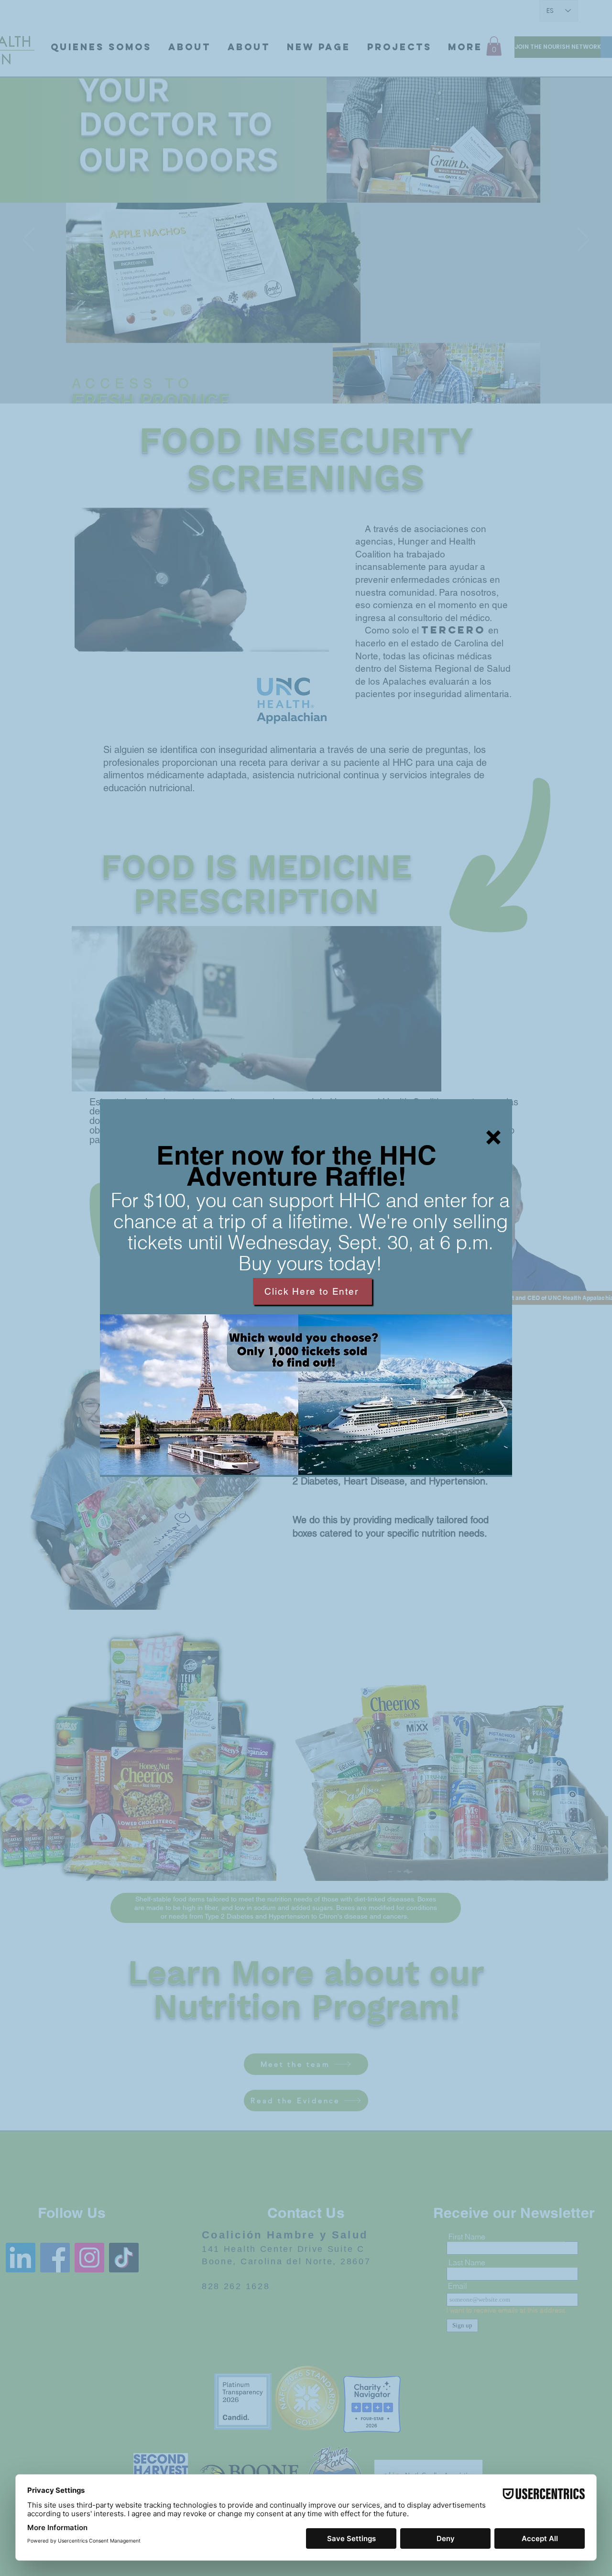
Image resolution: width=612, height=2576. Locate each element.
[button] (493, 1137)
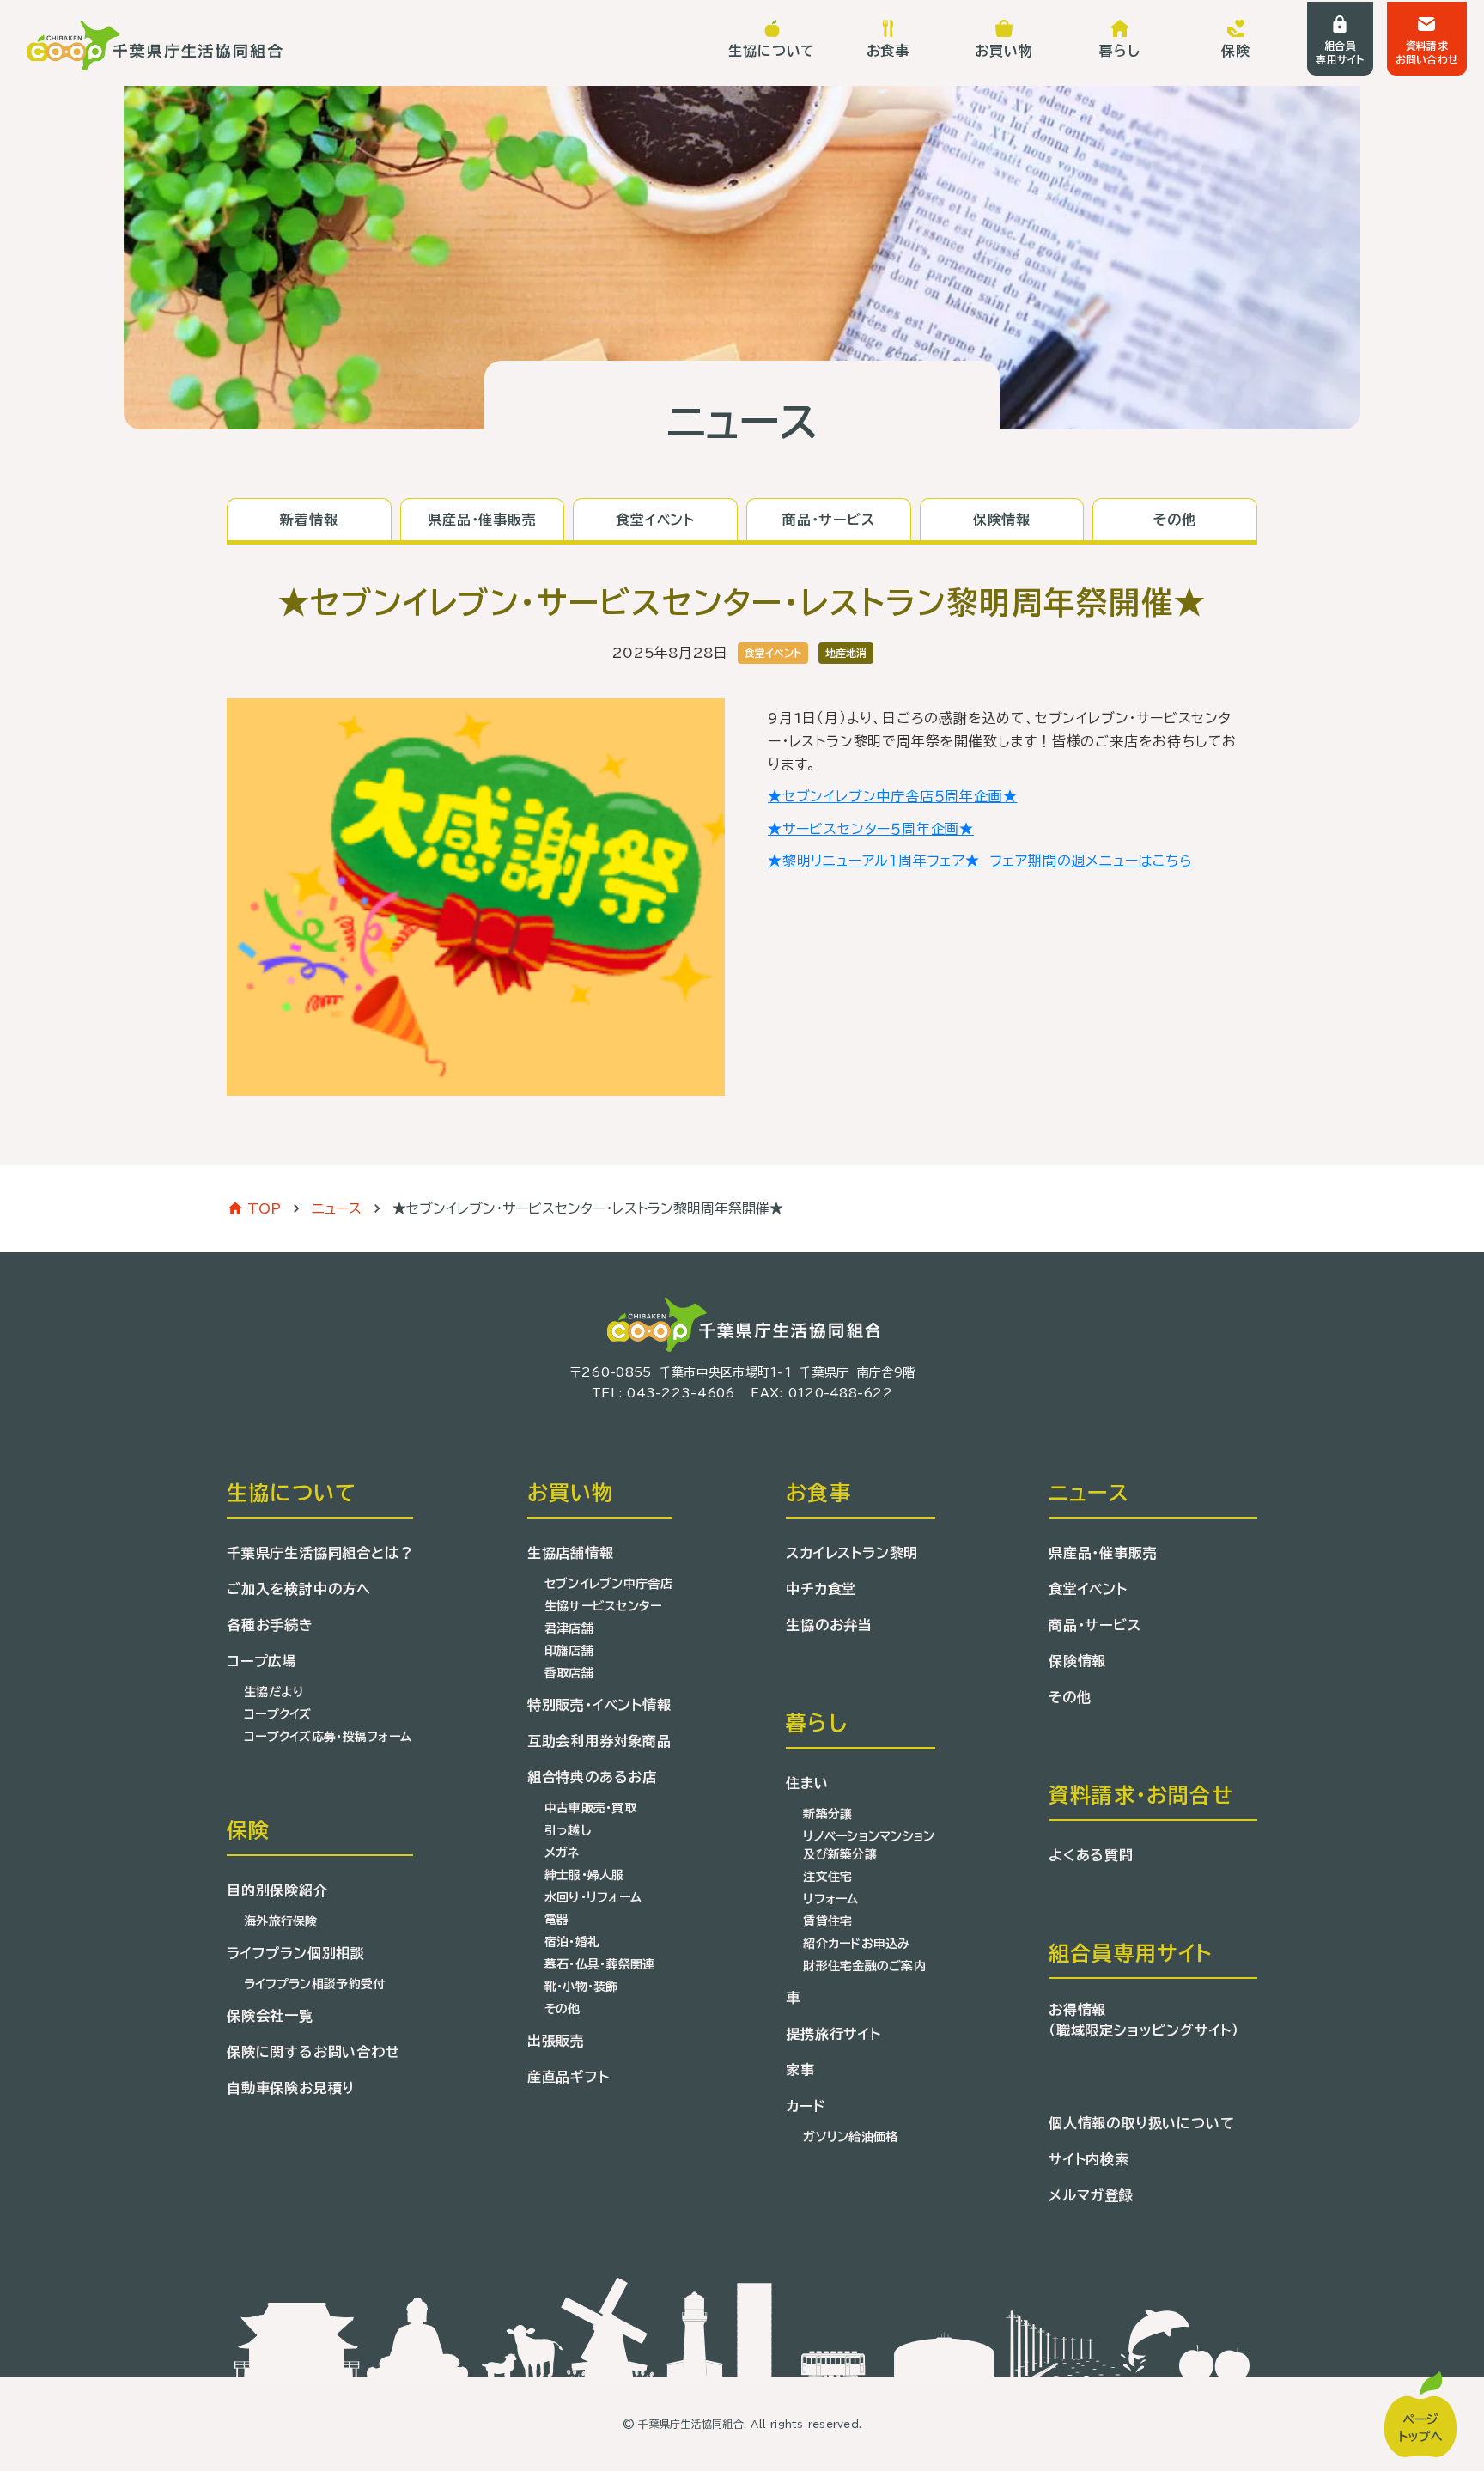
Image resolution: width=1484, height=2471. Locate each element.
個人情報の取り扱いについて (1141, 2123)
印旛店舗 (568, 1651)
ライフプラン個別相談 (296, 1953)
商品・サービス (1095, 1625)
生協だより (274, 1692)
++++++++
**TO DO:** When you output the entries, keep each line exactly as it is and leave out any pictures.

**EXPECTED ANSWER:**
Image resolution: width=612, height=2576. Locate each element.
[button] (493, 1137)
Image resolution: width=1484, height=2471. Locate each element.
個人情報の取り扱いについて (1141, 2123)
印旛店舗 (568, 1651)
ライフプラン個別相談 (296, 1953)
商品・サービス (1095, 1625)
生協だより (274, 1692)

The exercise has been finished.